Directors of failed Chicago bank plead guilty to conspiracy

OCC building
William Mahon, George Kozdemba and Janice Weston conspired to falsify bank records shared with the Office of the Comptroller of the Currency, according to the pleas lodged in federal court.
Andrew Harrer/Bloomberg

Three former board members of Chicago's failed Washington Bank for Savings have pleaded guilty to trying to deceive the bank's regulator to conceal rampant embezzlement.

William Mahon, George Kozdemba and Janice Weston conspired to falsify bank records shared with the Office of the Comptroller of the Currency, according to the pleas lodged in federal court for the Northern District of Illinois this month.
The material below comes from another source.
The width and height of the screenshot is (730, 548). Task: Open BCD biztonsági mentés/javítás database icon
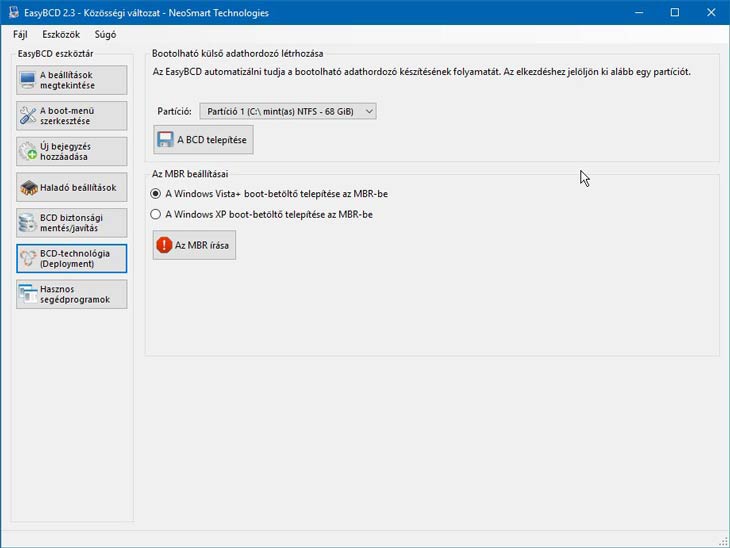click(x=29, y=223)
The pleas are the latest legal moves in a yearslong case that stems from Washington Federal's failure in December 2017, shortly after regulators learned the bank was insolvent and carrying at least $66 million in nonperforming loans. Since then, federal authorities have charged 16 high-ranking former employees of the bank with crimes ranging from fraud to conspiring to embezzle $31 million in bank money.

After the Office of the Comptroller of the Currency began to evaluate the bank's loan portfolio before its failure, Mahon, Kozdemba and Weston made false entries in bank records in an attempt to obstruct the agency's examination, according to a statement from the United States Attorney's Office for the Northern District of Illinois issued after the pleas were entered.

"They also falsified records to make it appear Washington Federal was operating in compliance with banking rules and internal policies and controls," the U.S. attorney's office said in the statement.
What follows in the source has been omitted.